The ANOC World Beach Games won’t build an athletes village — the problem-plagued one in Rio cost $1 billion. Instead, athletes will get a taste of San Diego culture by staying in Mission Valley motels. (Organizers secured deals for 5,000 rooms for the 2017 event, but will have to put out a new request for proposals.)

Where will VIPs stay?

Mudd said the San Diego Tourism Marketing District will help sort out which prestigious hotels will be home to ANOC delegations and headquarters to ANOC’s president — Sheikh Ahmad Al-Fahad Al-Sabah.

“Any of these guys could absorb [all rooms] at the Bahai [Resort Hotel] in a minute,” he said.

Coaches Jamil Abdalla (left) and Michael Hinson of the U.S. men’s beach handball team attended the briefing. Photo by Ken Stone

The original idea of having cultural events downtown remains part of the 2019 games, using the slogan “Hot by day, cool by night.” Every month leading up to October 2019 will feature a WBG-related event to stoke public and commercial interest.

Mudd told the gathering he wants visitors not to see it as a first-time event but: “My goodness, how long has this been going on?” He also called for volunteers to use their Web networks.

“We will not be successful unless we are your social media platform” and yours are ours, he said.

Opening ceremonies are planned for Petco Park, pending a deal with the Padres and Major League Baseball.

Banks said tickets will be sold as packages that include transportation between venues and places to park. Reserved grandstand seating will be extra, but most people may watch from the sand.

Mudd said he was startled to learn in his Vietnam trip that only 30 leaders of the 206 ANOC nations had been to San Diego, and “I tell you what — that’s going to change.”

Vincent Mudd introduced leaders of the local organizing group staging the ANOC World Beach Games. From left: Steven Grooms, Feben Yohannes, Mudd, Willie Banks, Sandi Hill and Dave Stow. Photo by Ken Stone

The ANOC General Assembly is set for Oct. 7-10 in San Diego, leading to the Oct. 10 opening.

“We want athletes to fall in love with San Diego, move here, move their companies,” Mudd said.

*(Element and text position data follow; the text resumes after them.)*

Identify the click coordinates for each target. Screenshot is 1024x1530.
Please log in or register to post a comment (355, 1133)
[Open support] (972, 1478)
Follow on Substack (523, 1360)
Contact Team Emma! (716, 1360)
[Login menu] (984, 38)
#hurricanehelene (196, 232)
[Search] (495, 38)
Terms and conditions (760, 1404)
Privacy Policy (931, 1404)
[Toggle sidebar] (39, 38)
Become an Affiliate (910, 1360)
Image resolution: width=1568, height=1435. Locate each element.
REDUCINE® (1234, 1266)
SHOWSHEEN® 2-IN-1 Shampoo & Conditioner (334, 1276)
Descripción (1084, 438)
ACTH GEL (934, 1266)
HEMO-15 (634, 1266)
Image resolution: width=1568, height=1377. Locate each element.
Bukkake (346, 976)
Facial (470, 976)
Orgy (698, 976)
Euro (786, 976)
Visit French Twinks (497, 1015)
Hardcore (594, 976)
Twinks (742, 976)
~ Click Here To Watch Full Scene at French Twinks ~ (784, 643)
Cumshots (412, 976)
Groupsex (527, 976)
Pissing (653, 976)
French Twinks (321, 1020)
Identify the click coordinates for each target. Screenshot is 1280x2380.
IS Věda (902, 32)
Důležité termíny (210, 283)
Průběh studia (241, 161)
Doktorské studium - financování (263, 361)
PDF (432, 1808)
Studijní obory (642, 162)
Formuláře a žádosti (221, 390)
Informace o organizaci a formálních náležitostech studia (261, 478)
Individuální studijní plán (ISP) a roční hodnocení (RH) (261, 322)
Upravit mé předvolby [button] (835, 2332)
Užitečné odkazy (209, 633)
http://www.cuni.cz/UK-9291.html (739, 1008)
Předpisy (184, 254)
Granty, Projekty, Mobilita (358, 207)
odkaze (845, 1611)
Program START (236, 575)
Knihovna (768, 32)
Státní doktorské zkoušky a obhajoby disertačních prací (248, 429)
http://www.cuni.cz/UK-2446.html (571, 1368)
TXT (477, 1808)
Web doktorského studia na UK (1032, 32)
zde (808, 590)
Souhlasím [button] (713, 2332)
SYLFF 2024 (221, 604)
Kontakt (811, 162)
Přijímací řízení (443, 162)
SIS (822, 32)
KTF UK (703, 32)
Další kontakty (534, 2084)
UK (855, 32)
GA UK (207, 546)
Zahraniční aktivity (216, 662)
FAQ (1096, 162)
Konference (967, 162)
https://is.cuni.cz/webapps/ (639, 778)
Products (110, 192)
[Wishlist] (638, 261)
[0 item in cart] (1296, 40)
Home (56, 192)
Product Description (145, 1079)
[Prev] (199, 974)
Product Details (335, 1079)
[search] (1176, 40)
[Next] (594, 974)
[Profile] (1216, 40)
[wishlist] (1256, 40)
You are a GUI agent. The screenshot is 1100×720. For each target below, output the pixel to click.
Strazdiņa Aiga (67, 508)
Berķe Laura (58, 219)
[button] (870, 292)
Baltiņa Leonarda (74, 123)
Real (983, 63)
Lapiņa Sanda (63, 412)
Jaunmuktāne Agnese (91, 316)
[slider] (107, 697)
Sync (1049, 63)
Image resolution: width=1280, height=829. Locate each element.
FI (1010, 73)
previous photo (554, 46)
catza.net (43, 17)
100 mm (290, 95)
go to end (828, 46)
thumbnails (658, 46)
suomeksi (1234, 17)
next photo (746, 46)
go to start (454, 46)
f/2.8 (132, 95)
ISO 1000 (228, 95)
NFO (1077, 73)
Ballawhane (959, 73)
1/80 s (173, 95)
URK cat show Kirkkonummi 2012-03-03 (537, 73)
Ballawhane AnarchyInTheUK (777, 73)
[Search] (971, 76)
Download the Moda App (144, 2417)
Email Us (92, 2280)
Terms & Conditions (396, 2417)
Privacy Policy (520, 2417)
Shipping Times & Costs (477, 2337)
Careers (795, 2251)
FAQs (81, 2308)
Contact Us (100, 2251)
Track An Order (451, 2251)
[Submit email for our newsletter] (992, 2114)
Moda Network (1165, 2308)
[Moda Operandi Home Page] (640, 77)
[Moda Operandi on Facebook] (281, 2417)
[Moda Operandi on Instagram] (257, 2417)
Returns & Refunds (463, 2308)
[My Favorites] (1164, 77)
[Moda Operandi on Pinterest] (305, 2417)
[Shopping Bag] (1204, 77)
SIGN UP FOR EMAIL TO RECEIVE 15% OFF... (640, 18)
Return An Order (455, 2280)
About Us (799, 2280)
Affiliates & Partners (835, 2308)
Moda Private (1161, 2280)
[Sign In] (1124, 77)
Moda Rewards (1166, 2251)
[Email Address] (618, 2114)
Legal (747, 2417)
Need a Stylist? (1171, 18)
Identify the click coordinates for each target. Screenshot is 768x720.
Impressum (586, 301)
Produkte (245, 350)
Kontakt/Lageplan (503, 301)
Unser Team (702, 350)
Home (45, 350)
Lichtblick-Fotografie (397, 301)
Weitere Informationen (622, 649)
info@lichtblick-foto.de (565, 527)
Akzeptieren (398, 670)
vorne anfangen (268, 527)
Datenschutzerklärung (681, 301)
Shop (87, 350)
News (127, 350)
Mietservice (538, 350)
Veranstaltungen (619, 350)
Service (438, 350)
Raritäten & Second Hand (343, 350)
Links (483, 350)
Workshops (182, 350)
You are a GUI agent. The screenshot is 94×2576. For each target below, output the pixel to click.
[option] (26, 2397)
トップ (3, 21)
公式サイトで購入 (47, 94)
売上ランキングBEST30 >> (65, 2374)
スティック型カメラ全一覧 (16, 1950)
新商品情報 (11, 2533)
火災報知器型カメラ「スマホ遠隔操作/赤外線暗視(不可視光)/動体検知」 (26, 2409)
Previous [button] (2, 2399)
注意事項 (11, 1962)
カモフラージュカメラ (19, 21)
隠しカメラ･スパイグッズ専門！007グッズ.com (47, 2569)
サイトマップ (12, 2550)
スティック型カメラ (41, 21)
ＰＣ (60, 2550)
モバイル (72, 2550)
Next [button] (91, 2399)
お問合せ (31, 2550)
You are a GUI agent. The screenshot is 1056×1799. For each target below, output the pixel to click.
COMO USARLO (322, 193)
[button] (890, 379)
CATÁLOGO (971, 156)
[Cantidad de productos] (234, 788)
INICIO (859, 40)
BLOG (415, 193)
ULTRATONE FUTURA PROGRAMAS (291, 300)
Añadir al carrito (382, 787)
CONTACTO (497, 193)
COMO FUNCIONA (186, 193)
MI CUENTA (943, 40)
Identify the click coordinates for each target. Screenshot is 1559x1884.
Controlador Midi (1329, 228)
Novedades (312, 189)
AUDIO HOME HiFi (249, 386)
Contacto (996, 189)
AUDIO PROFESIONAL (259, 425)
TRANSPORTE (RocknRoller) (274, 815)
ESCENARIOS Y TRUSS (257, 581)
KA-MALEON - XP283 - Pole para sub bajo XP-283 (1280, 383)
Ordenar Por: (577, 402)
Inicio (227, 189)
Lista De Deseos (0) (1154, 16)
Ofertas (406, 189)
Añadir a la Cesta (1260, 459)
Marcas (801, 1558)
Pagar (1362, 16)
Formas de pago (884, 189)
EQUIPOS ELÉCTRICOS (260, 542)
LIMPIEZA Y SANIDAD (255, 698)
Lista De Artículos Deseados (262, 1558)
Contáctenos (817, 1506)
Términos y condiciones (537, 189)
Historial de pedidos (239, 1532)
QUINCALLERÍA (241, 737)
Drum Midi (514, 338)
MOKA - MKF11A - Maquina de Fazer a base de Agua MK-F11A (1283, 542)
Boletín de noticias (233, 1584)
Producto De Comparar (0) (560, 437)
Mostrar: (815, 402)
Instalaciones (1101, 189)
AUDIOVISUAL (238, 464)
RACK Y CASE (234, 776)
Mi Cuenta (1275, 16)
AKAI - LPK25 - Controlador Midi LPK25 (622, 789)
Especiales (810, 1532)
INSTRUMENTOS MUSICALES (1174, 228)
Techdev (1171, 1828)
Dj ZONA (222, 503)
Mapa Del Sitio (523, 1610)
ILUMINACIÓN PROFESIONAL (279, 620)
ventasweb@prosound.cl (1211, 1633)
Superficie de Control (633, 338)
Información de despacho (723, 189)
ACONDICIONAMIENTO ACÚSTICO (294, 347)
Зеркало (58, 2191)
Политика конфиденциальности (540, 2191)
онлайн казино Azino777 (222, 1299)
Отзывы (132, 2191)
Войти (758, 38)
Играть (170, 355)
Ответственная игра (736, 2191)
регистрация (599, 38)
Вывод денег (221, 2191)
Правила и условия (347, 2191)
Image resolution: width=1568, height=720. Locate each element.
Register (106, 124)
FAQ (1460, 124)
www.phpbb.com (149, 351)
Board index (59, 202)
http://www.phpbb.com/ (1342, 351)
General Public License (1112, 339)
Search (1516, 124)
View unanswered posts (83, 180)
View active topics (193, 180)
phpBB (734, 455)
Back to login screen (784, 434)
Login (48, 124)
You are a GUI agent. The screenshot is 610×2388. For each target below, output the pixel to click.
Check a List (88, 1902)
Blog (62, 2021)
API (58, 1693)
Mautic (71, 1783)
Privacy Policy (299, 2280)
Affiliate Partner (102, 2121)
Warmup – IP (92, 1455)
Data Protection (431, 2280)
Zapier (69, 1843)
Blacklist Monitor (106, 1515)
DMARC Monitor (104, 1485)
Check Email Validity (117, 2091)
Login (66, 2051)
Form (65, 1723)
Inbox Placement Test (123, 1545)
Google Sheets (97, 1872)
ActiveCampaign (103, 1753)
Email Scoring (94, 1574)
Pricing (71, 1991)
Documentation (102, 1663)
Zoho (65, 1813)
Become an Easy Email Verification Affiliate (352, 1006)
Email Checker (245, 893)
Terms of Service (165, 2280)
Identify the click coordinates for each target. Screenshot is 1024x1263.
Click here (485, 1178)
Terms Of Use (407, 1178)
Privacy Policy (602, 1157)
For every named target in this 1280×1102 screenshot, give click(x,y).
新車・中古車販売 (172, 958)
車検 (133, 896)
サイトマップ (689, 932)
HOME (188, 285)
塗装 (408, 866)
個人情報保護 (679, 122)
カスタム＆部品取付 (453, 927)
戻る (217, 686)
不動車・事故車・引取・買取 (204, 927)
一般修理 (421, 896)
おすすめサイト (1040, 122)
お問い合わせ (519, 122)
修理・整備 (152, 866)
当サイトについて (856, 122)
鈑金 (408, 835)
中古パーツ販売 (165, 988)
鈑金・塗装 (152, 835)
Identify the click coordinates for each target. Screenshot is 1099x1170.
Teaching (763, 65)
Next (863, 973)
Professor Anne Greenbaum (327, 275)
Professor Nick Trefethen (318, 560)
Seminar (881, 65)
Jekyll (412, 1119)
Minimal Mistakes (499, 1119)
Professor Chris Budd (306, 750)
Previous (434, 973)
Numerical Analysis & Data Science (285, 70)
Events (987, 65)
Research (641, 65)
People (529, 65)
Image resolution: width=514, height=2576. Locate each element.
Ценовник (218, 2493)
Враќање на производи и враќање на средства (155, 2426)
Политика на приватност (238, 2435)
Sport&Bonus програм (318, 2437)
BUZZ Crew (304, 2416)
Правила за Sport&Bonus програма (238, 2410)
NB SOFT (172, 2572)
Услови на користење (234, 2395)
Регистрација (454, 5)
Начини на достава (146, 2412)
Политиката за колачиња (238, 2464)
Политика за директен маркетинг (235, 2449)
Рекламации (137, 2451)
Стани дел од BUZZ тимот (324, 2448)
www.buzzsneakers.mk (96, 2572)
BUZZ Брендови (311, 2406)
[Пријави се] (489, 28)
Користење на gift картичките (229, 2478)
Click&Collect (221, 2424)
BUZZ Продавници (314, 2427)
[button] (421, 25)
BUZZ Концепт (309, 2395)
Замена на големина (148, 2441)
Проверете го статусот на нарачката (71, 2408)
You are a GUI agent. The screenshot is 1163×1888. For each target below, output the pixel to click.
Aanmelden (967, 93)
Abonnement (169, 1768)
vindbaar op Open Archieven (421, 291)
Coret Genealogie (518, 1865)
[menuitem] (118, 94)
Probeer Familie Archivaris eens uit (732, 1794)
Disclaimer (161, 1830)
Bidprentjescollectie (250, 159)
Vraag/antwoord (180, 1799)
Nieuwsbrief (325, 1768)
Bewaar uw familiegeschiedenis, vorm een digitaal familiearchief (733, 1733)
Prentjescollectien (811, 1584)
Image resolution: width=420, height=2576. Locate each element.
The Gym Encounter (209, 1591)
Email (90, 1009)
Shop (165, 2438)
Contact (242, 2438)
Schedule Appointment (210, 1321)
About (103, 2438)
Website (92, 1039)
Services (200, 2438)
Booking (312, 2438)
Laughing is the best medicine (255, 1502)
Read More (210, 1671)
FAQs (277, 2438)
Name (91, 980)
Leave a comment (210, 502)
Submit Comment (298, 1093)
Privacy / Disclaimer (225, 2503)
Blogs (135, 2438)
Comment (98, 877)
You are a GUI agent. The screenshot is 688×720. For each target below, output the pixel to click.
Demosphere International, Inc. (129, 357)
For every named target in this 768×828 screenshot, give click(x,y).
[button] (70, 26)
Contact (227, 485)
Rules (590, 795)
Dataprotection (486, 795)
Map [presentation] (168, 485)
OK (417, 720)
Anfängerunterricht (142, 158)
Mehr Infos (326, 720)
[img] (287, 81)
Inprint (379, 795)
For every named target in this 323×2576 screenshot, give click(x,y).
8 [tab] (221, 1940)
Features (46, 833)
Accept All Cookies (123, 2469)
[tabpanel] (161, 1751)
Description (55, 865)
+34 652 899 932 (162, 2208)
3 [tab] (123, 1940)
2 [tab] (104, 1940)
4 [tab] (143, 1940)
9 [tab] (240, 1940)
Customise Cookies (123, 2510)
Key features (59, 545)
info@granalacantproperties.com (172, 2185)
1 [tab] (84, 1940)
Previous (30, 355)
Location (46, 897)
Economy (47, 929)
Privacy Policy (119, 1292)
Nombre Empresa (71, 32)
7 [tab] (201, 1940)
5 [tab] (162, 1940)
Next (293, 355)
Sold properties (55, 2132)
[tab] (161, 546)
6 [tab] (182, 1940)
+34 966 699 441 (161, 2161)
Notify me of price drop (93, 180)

Looking forward to the event is Michael Hinson of Irvine, head coach of the U.S. men’s beach handball team — a four-on-four sport with squads of 10, where substitution takes place during a game like ice hockey. Brazil is the perennial power, but Croatia won the most recent world title in July.

“We were just in Budapest for the world championships,” Hinson said, “and all the coaches were … coming up to us, talking about the San Diego World Beach Games. They’re all very excited. They want to know more details.”